■ Requirements: Put the lines into a numbered list, starting with the line containing "You are a GUI" and running through the end of the lines, both ends included. Skip blank lines and leave out the pictures.

◆ ◆ ◆ ◆ ◆ ◆ ◆

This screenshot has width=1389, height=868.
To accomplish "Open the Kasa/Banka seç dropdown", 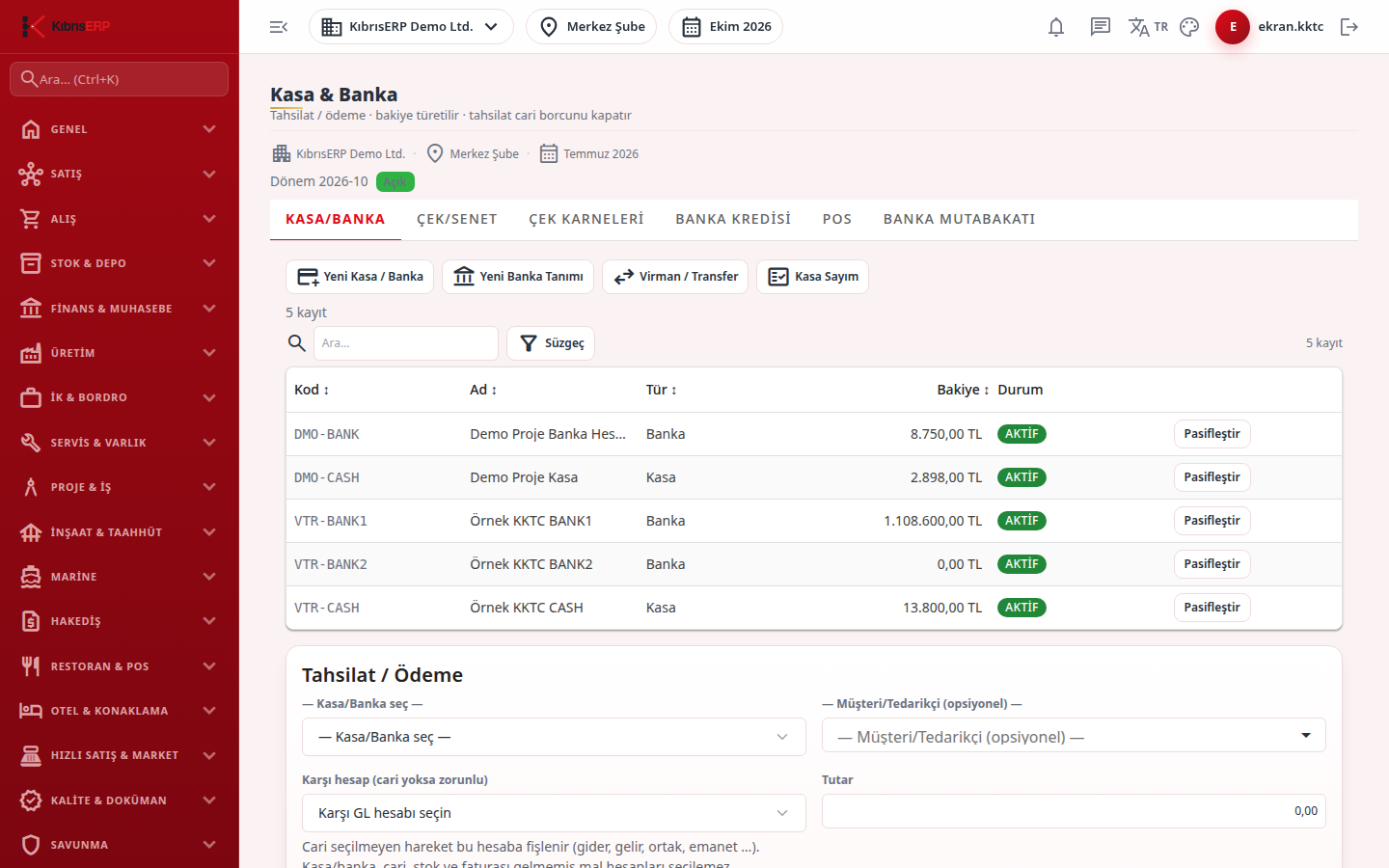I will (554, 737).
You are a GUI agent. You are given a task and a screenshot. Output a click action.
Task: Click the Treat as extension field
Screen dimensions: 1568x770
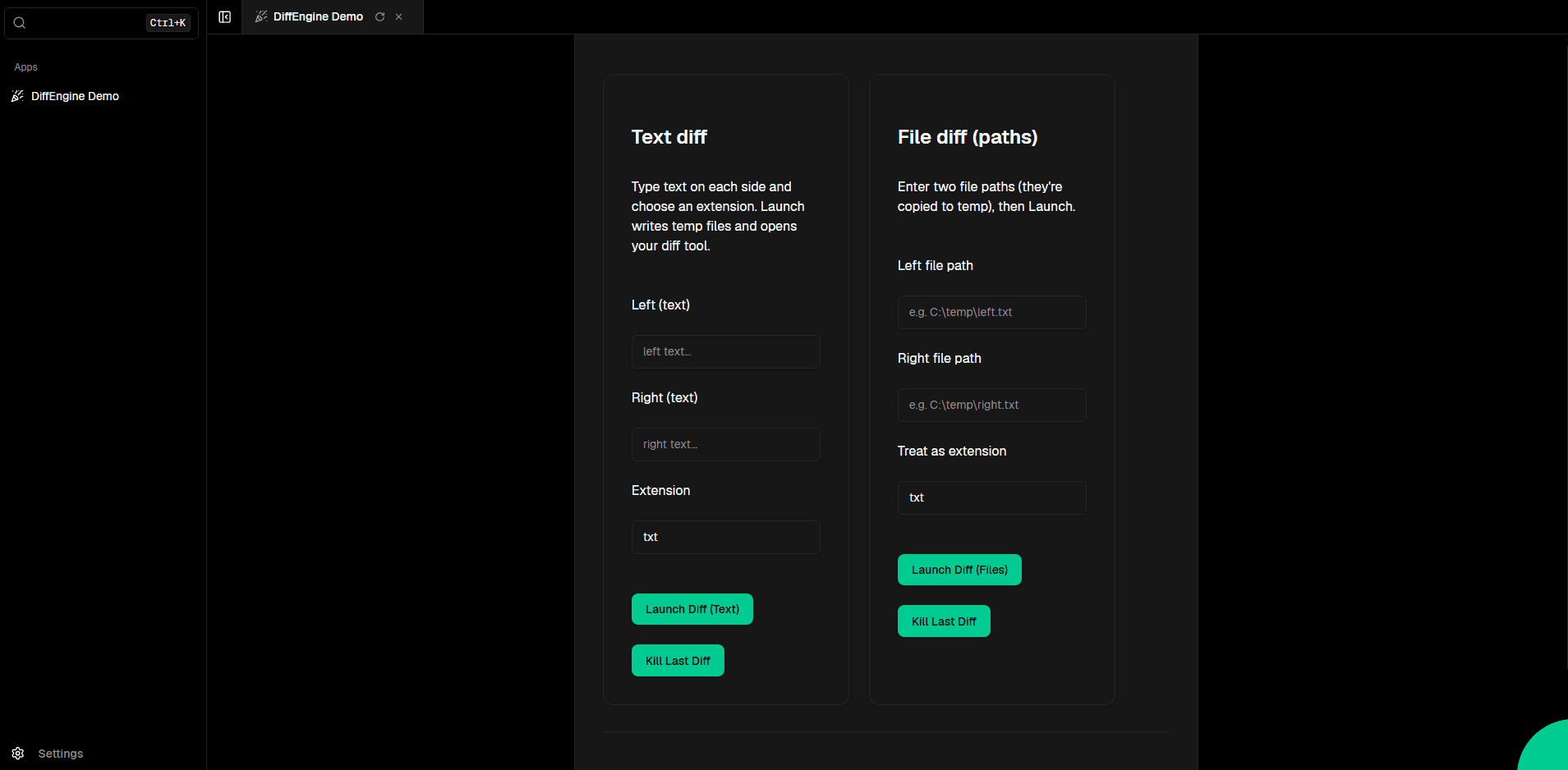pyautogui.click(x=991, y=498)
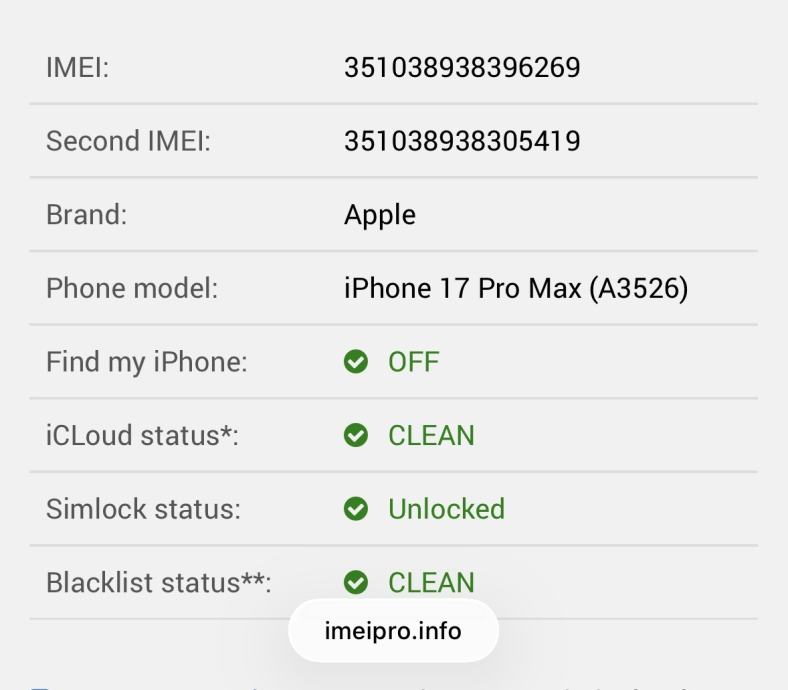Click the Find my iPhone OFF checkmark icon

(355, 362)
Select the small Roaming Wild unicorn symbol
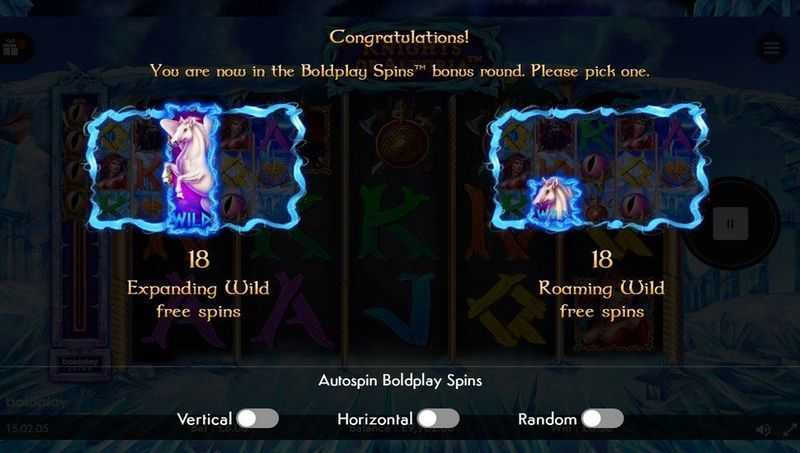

◆ ◆ ◆ ◆ ◆ ◆ ◆

■ Right answer:
1. You are a GUI agent. You are given a task and a screenshot. Output a click action.
2. Task: Click the Treat as extension field
3. Screen dimensions: 1568x770
4. pyautogui.click(x=991, y=498)
5. Click the Find my iPhone OFF checkmark icon
6. (355, 362)
7. Select the small Roaming Wild unicorn symbol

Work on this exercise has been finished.